Regarding collecting public data by external parties for AI model training, both platforms’ Terms of Use do not allow it without their express permission — which we can only suppose they do not grant to competitors.
Below, you can see Facebook’s Data Collection Terms.
In the following screenshot, you can read Instagram’s Terms.
X/Twitter
Similarly to Meta, the Terms from X (formerly Twitter) mentions using publicly available data to train the companies’ machine learning models, as reported by Techcrunch.
Additionally, during the launch of xAI, Elon Musk declared that they’ll use public tweets to train his new AI.
Regarding giving external parties access to the platform’s public data, X specifically updated its terms to ban any crawling or scraping to prevent AI training.
You can see those terms in the screenshot below.
Summary
AI model training has recently raised much concern for its immense appetite for data — including personal data.

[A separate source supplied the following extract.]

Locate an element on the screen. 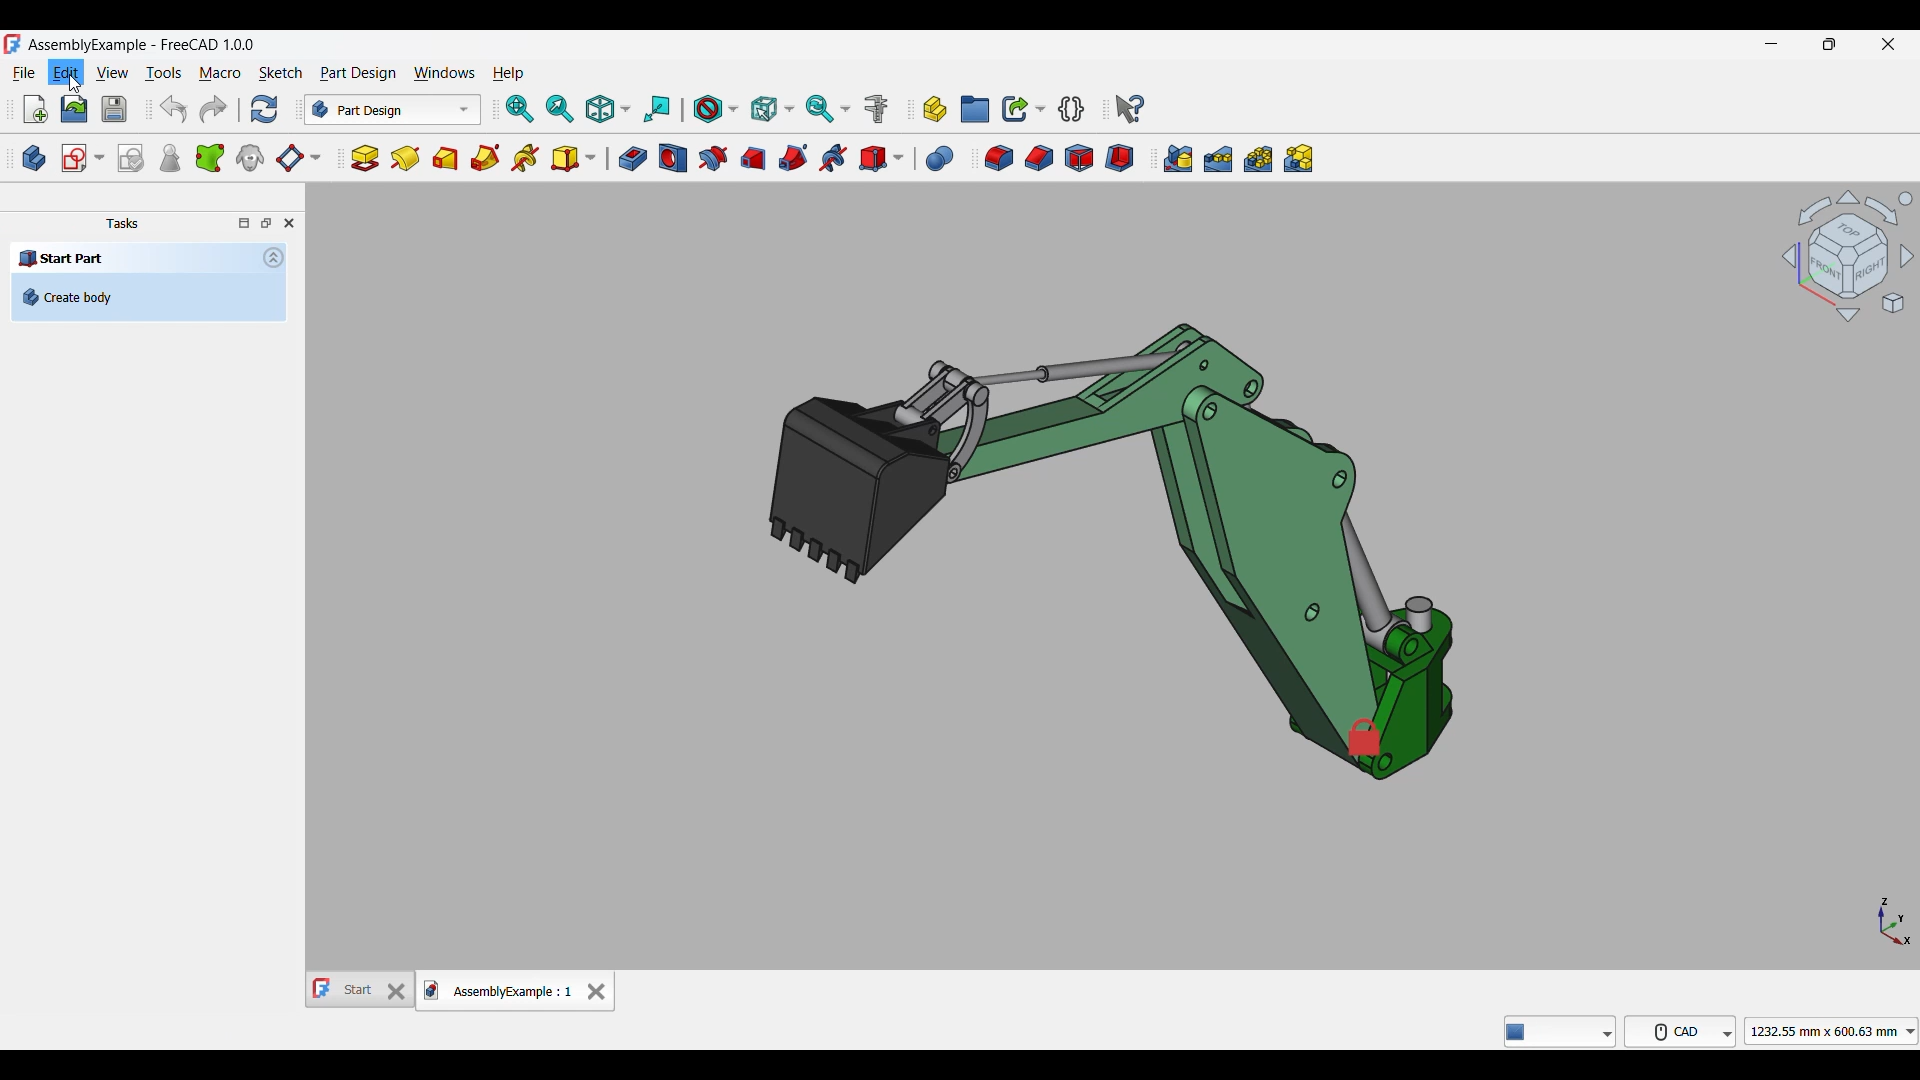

But, tapping into publicly available information has become the norm for AI developers because privacy laws are more lenient regarding this type of data.
However, recent events indicate that regulators, the public, and AI companies have yet to build common ground to grow more trustworthy AI training practices, including:
- Clearview AI’s sanction for illegally collecting public pictures
- The class action lawsuits against major AI players
- Negative public response to Zoom’s terms of service in the summer of 2023
A first step towards this trust might be the ratification and implementation of the EU AI Act, which European institutions hope to finalize by the end of 2023.
Regardless, personal data must remain protected following applicable laws, and we must continue to educate ourselves on public data and how it gets used.